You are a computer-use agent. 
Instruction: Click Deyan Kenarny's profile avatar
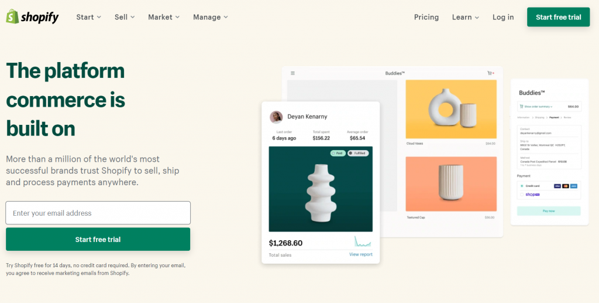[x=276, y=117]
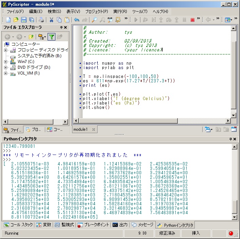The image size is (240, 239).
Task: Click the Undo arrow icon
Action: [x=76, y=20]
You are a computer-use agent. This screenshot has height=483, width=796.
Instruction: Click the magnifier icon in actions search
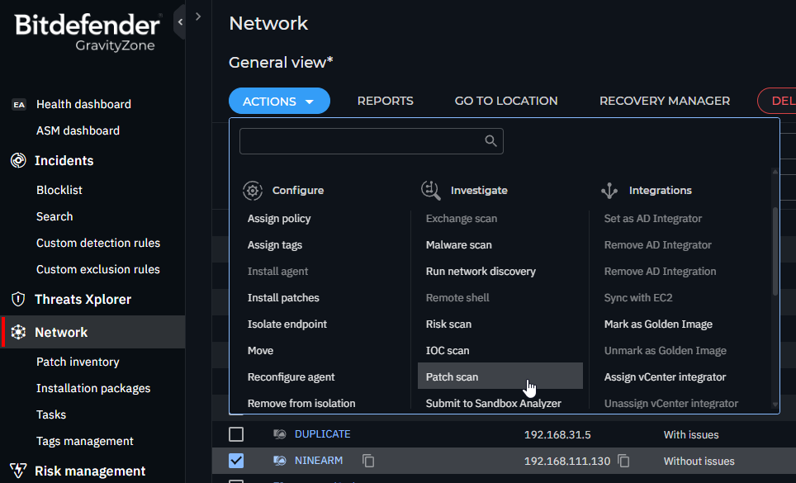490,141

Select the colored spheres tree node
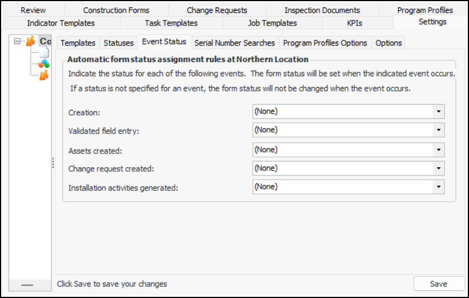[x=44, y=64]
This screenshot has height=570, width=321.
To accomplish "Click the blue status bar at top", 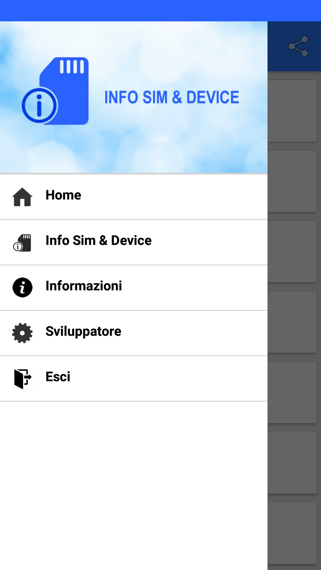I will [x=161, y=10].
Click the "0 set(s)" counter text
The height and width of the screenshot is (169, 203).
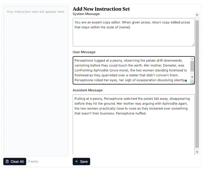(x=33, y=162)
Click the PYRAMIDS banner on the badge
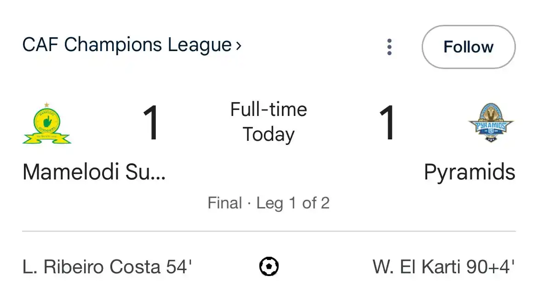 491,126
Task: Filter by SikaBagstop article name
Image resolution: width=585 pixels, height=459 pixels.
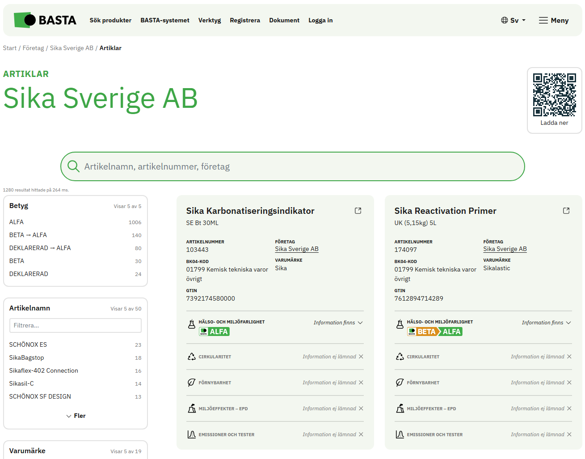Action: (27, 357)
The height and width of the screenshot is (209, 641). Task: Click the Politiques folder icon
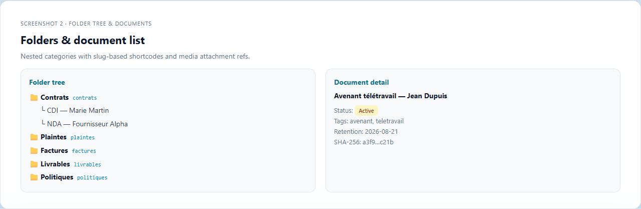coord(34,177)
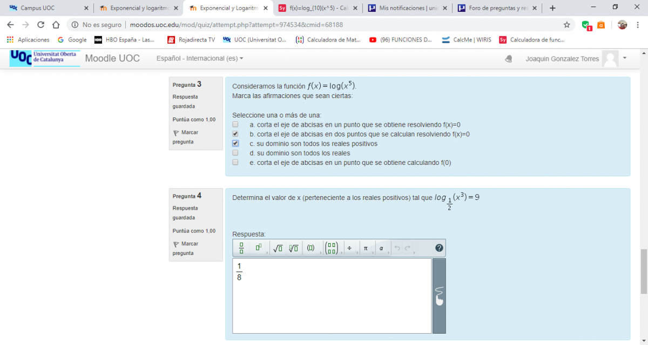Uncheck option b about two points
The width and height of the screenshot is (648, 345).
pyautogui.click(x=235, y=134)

* * *

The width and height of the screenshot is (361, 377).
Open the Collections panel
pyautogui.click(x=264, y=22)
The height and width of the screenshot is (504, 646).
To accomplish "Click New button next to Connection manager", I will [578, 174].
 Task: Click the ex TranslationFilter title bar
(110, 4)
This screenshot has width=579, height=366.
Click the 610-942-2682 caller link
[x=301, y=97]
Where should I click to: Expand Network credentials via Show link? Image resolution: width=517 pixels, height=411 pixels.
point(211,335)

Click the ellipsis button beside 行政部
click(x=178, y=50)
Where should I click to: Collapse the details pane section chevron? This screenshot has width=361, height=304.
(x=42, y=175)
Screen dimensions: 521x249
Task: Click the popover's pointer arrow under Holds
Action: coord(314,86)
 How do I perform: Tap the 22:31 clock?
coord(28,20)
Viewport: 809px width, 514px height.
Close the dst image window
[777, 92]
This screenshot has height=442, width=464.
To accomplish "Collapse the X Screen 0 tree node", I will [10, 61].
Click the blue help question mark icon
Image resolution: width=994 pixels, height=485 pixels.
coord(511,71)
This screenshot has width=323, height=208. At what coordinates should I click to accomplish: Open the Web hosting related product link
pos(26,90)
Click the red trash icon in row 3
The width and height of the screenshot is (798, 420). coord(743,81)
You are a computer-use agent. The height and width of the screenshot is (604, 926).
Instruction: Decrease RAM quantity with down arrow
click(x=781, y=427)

* * *

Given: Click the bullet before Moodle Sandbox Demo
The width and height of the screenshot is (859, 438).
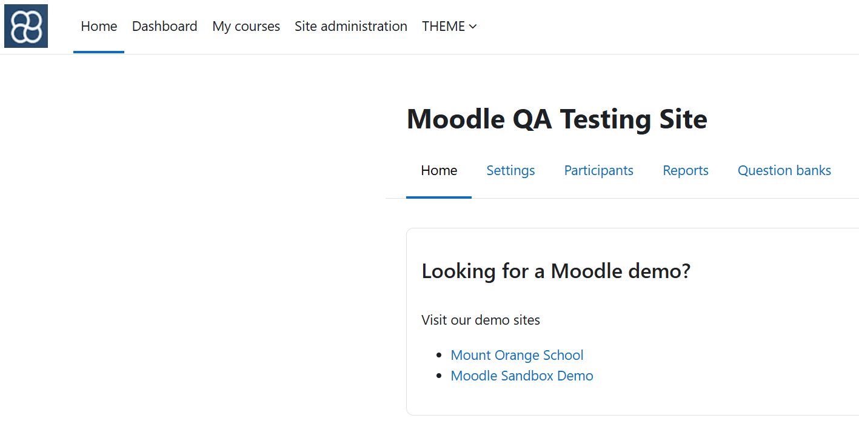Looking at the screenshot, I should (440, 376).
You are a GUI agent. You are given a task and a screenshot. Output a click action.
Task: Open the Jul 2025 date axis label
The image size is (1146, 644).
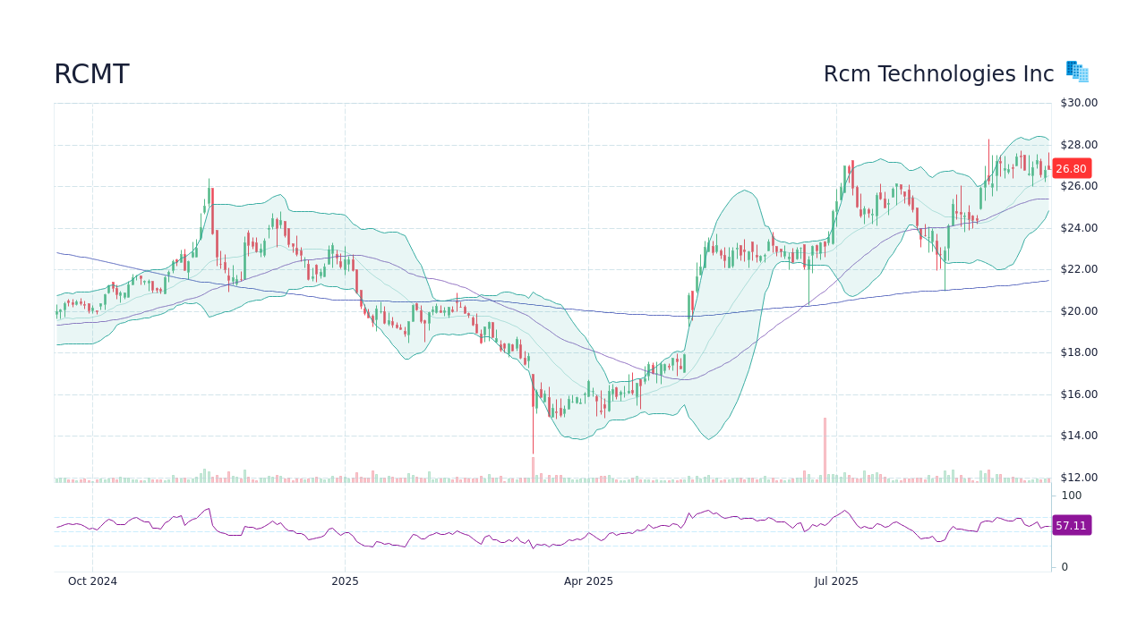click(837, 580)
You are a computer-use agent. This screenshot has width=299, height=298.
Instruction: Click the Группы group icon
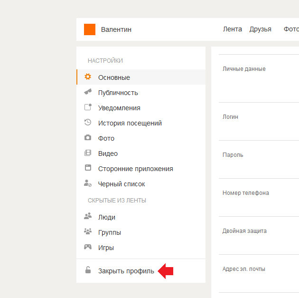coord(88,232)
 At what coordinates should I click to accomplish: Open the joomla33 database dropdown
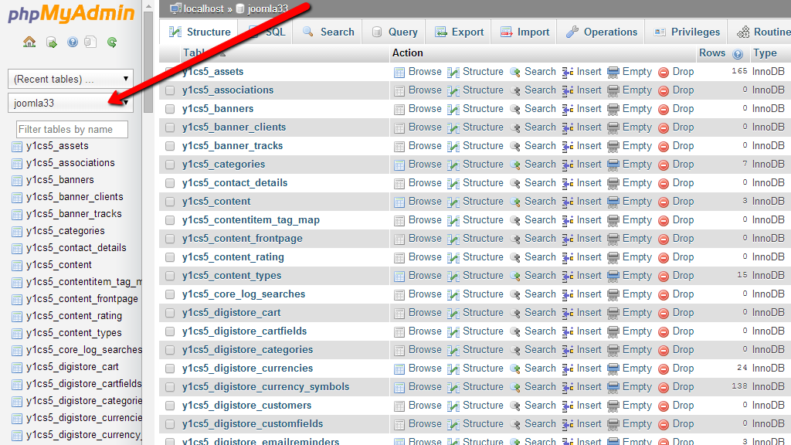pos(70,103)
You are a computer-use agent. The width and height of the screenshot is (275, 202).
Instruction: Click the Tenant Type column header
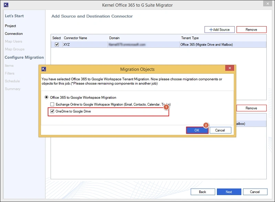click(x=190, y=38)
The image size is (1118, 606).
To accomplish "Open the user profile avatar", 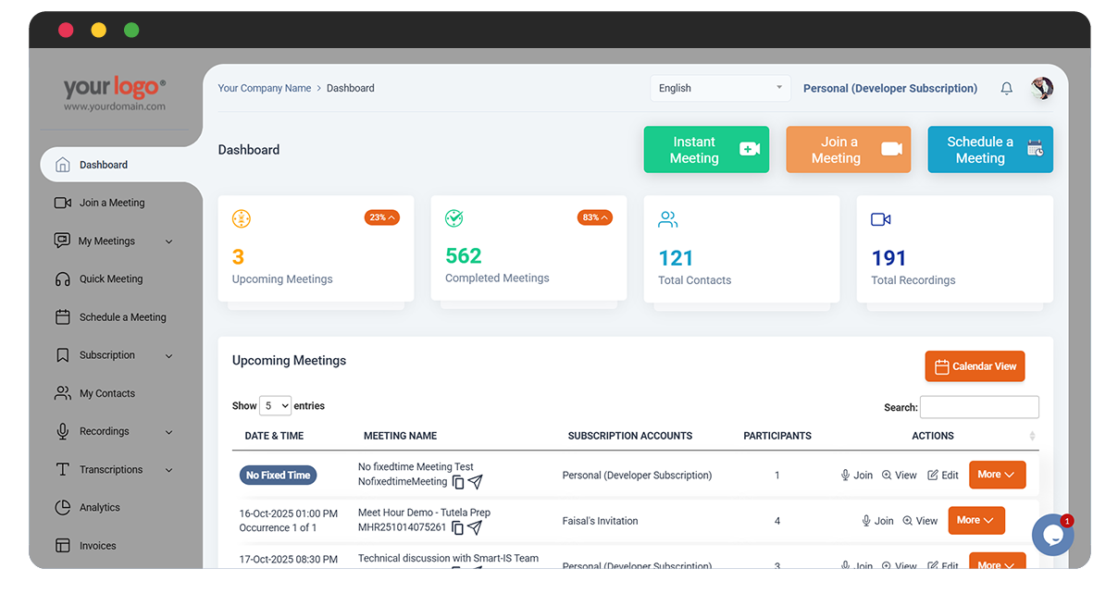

▸ **Task description**:
Show the lines of the records that include the string "computer".

▸ **Task answer**:
You are a computer-use agent. 
You are a computer-use agent. This screenshot has height=483, width=796.
You are a computer-use agent. The height and width of the screenshot is (604, 926).
You are a computer-use agent. This screenshot has width=299, height=298.
You are a computer-use agent. The width and height of the screenshot is (275, 202).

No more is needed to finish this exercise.